Everything that composes this environment, despite the effort put by the photographer into giving balance to the composition, does not seem to result from great professional abilities. It is a dining room, but who could tell the function of this room and furniture, if it wasn’t for the table and the seats around, lacking moreover any personality (three chairs made of metal tubular, one wooden chair with little stuffing, one long monastic bench)? It might as well be a lounge of a pharmaceutical society, or the meeting and talking place of a pompous clinic, or again an interviewing point of an advertising agency. One thing is certain, should anyone stay here for a period of time, he would feel really uncomfortable; a basement where draining and water pipes correspond, on the ceiling, to a small “Murano” (for exorcizing their negative effect?), and where the only escape from the prevailing decorum, well rooted in the black and white square floor, is the miserable small bowl on the table: for whom? For what? Who knows! (maybe the mystery was in the planner’s intention).

In this room, situated in a basement, the choice of mantaining the old laboratory-looking structure and a chessboard floor of strong personality creates a really rich and luxurious atmosphere despite the room’s minimalism. The decision of keeping the pipelines exposed entails the presence of various elements (water, gas, air etc.) to be balanced through a structural intervention. The fullness effect is increased by the pipes cage on the ceiling, which is strengthened by the element of fire coming from the chandelire’s shape and employment. The glass walls are another Yin element, strengthened by their metal composition which contributes to the room’s stagnant atmosphere. The Qi energy moves with difficulty in these rooms, despite the wide windows reflected on the door, from which it can have access. This feature makes the room more suitable for a being a storage than a house. 

Living room – loft inStockholm 

This wide environment is attractive at fist sight: every single element arouses interest, starting from the really comfortable corner seats, the corner fireplace, the library, the ancient painting with its golden frame, the easily accessible dining area. Everything looks perfect.
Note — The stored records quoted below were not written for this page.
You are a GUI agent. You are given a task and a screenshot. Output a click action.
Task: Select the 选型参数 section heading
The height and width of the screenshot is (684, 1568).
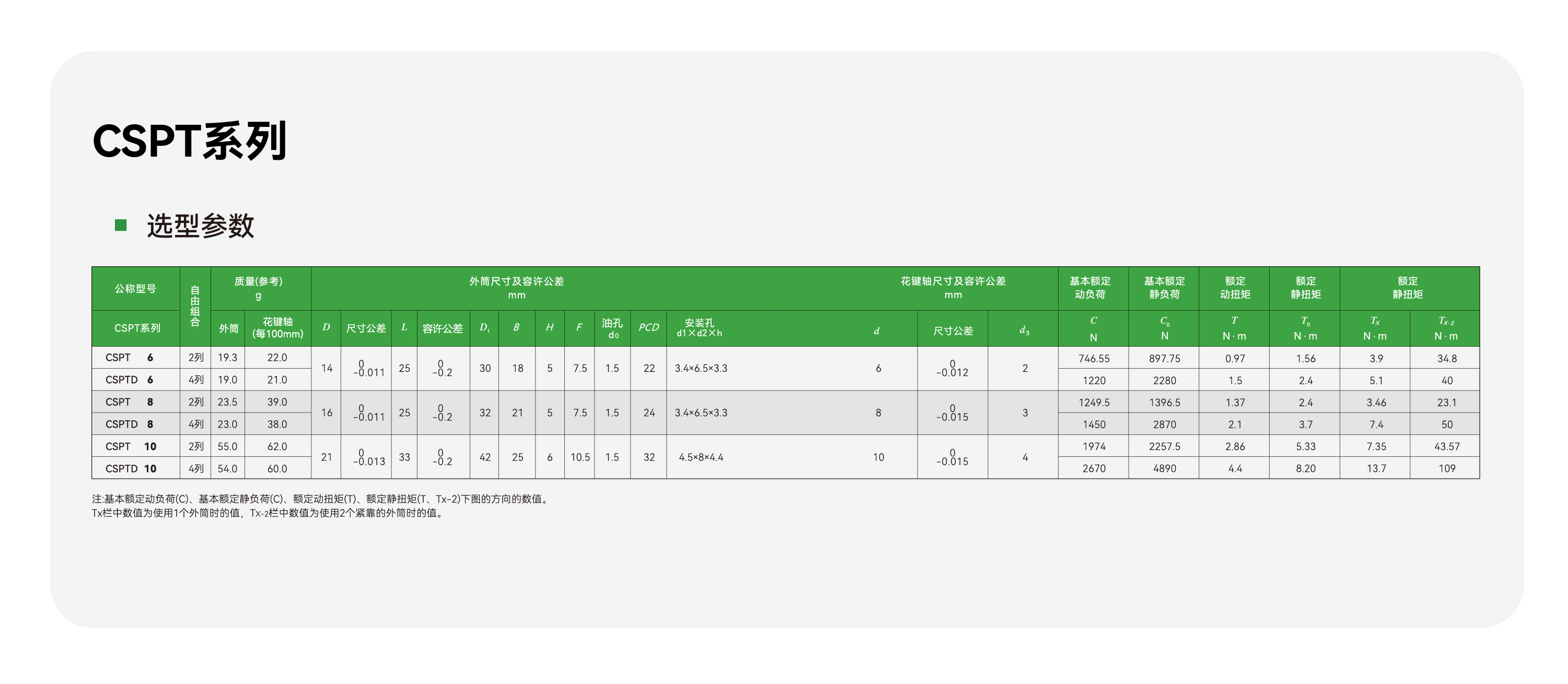pos(200,226)
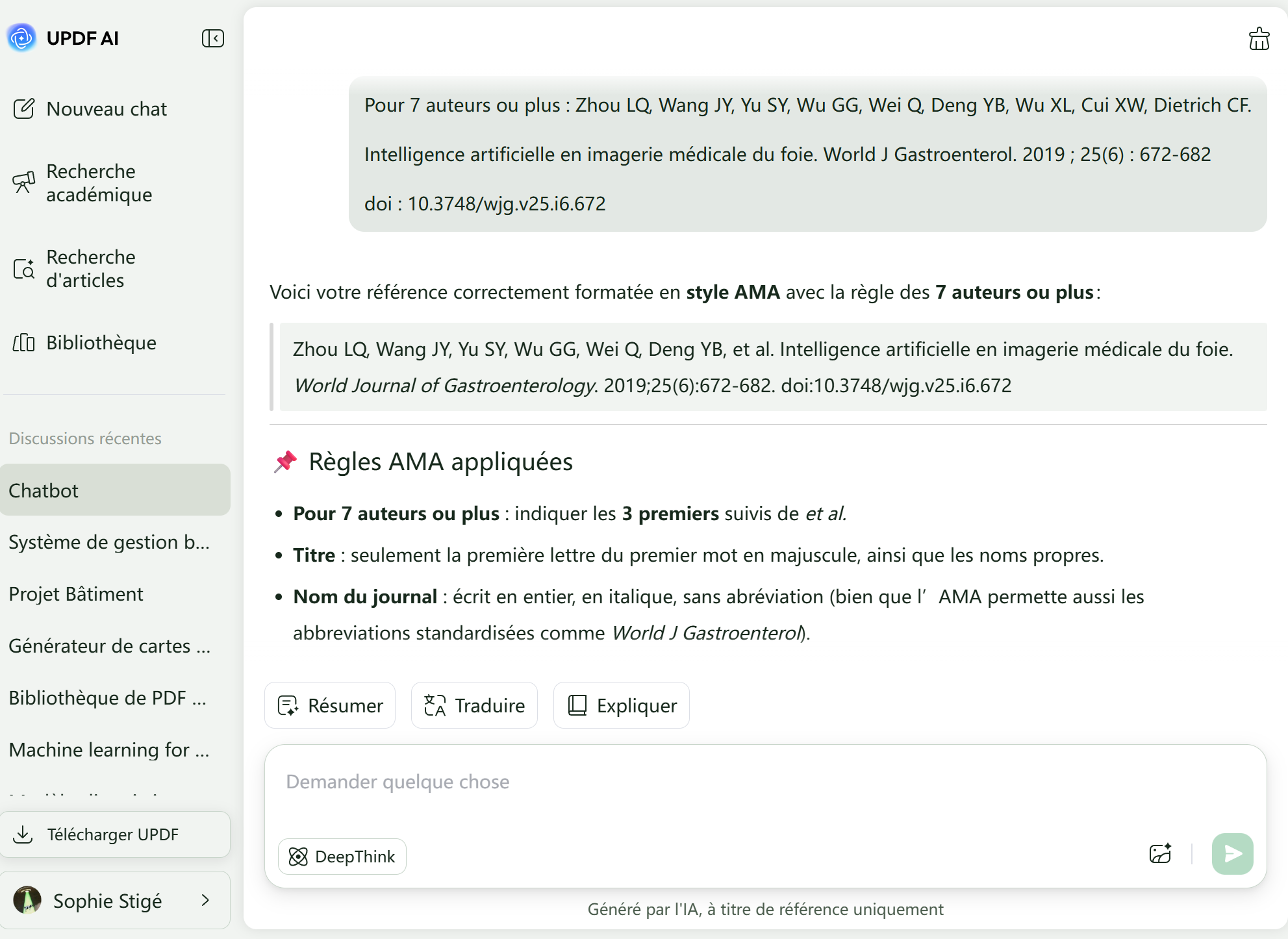The image size is (1288, 939).
Task: Collapse the sidebar panel icon
Action: [212, 38]
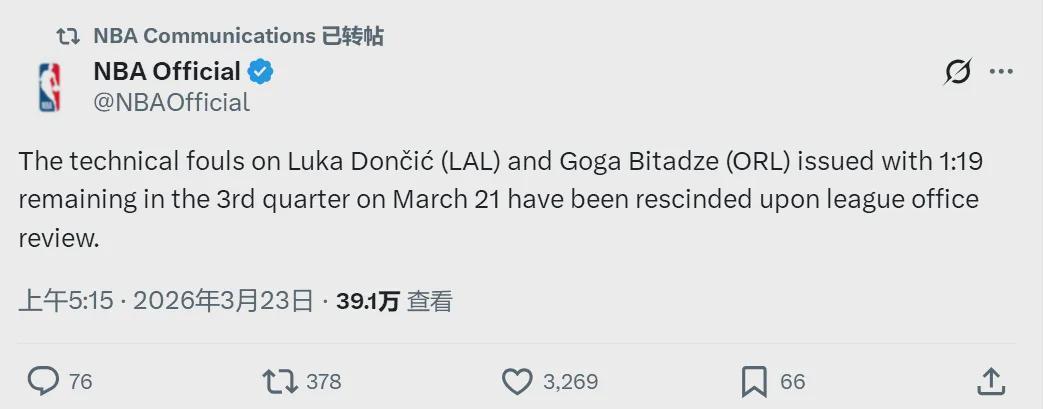This screenshot has width=1043, height=409.
Task: Repost this tweet using the retweet arrows icon
Action: (279, 381)
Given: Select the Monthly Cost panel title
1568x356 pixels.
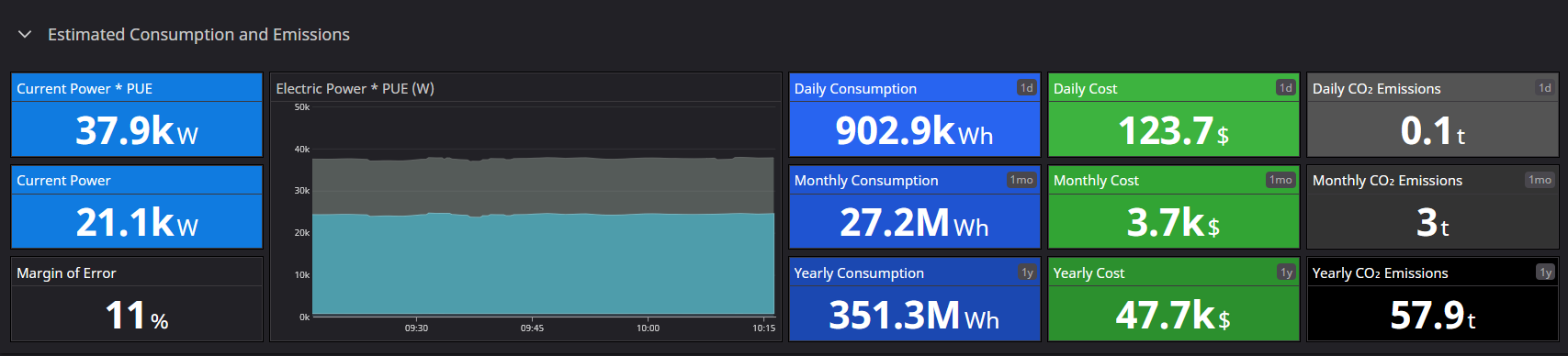Looking at the screenshot, I should click(x=1096, y=180).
Even the loft emerging on the right, which suggests new space-time delights. But there is something wrong: no visual access to the outside besides the sky, or the surrounding building’s top, which make you feel short and compressed. This way, despite the room’s immensity and numerous “distractions”, the roof would hang like a heavy fan over the inhabitants if it wasn’t for that exit on the left, with a step that probably preludes a terrace. 

This room has everything you could possibly desire. A wide space for handling the living area, walls where to lean the furniture, wooden floors and a corner fireplace, wide windows to convey light and Qi energy as much as possible, on the only condition that this room is not used for sleeping, working, studying or focusing for whatever reason. The triangular shape of the ceiling, linked to the element of fire, is the distinctive feature of temples and churches of any worship. The more peaked the building vault is, the better its shape conveys the present Qi upwards, reason why these places are considered suitable for praying. The choice of filling up every free corner of the room in a very luxurious and massive way is probably caused by the ethereal feeling you can suffer when temporarily staying in this environment. 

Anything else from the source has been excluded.